[Start of section]

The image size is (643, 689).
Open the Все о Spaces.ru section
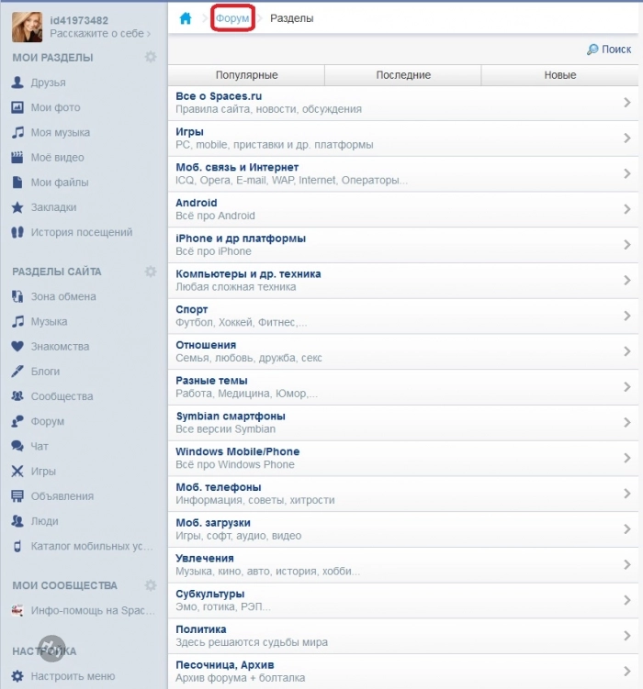click(217, 96)
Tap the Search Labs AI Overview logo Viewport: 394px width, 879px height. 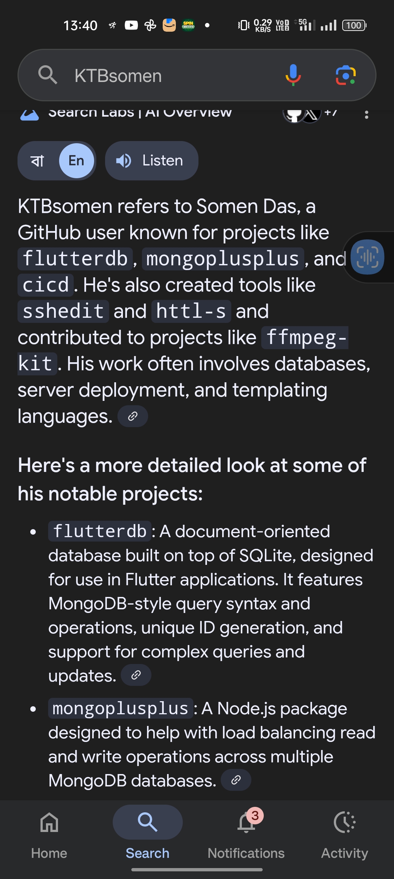coord(30,114)
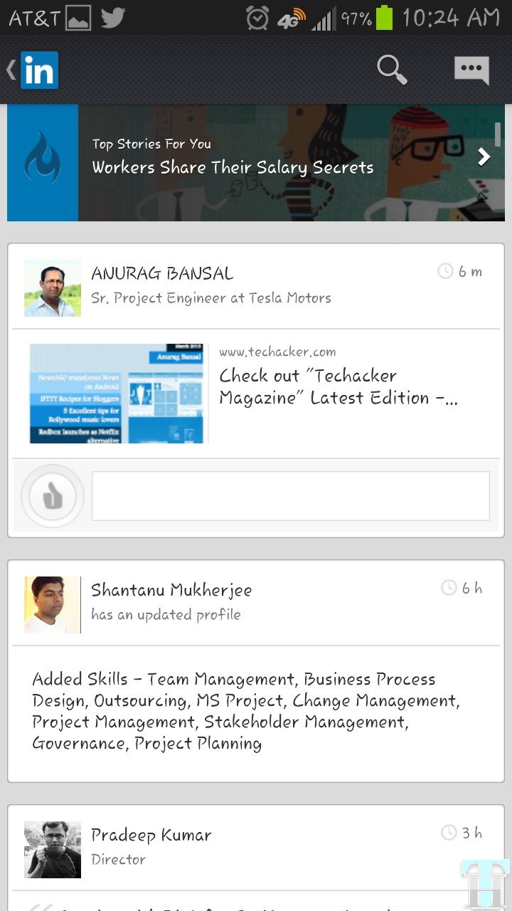
Task: Tap the picture notification icon in status bar
Action: 78,18
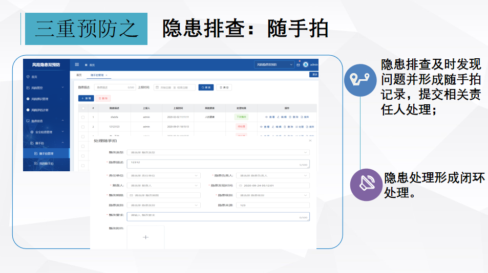This screenshot has height=273, width=488.
Task: Click the admin user avatar
Action: pyautogui.click(x=306, y=65)
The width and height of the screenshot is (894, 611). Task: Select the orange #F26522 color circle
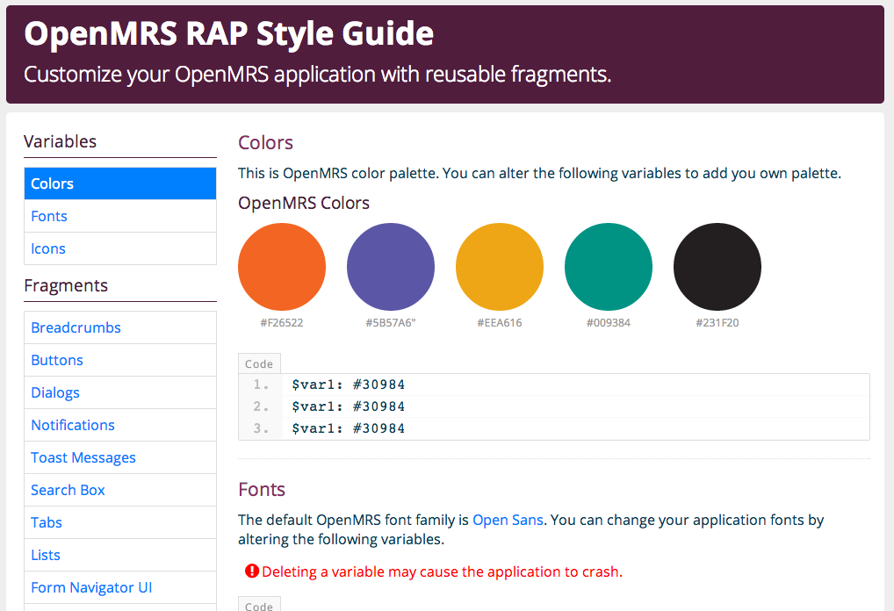(x=282, y=267)
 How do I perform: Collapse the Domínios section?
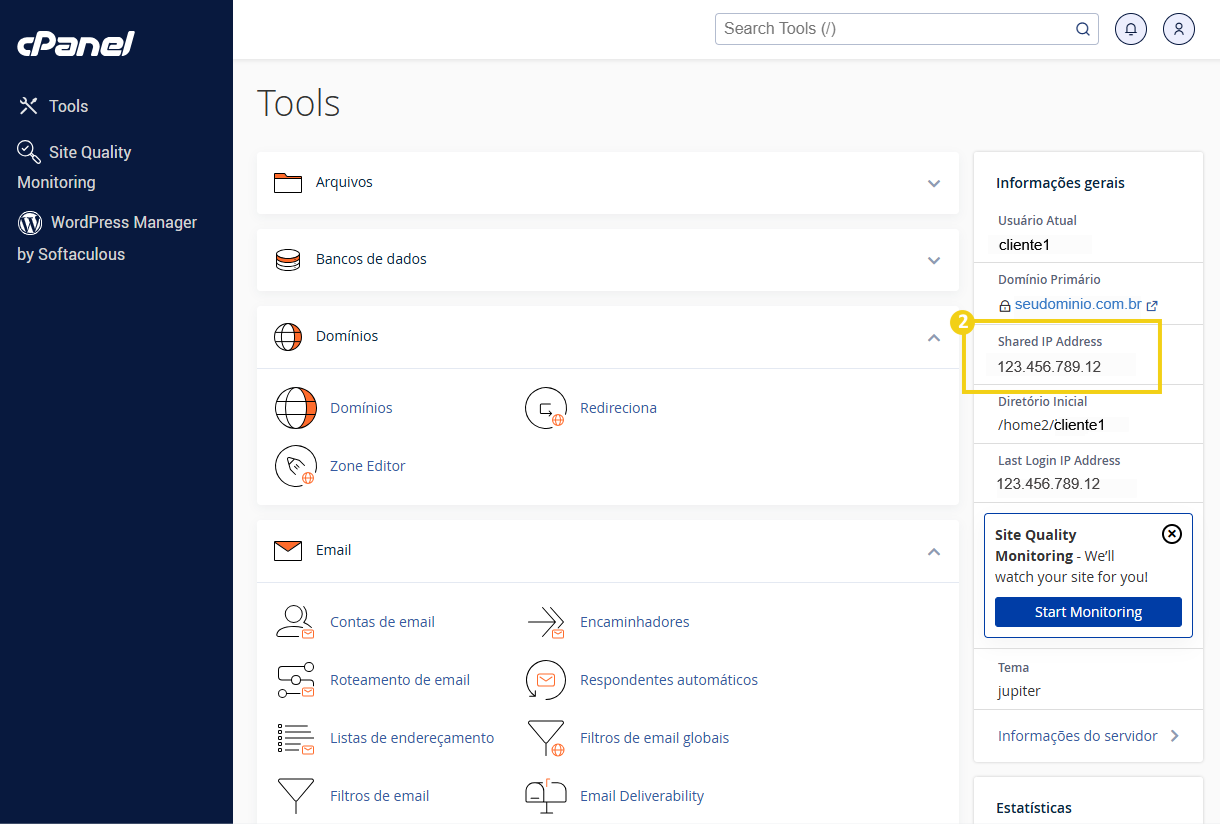[934, 338]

[End of section]

Task to carry out:
Copy exactly the lines that run from the one containing "The width and" to the last line of the records, both included, and leave out every picture.

Task result:
The width and height of the screenshot is (894, 611). Task: Select the orange #F26522 color circle
(x=282, y=267)
 How do I perform: Collapse the Domínios section?
[934, 338]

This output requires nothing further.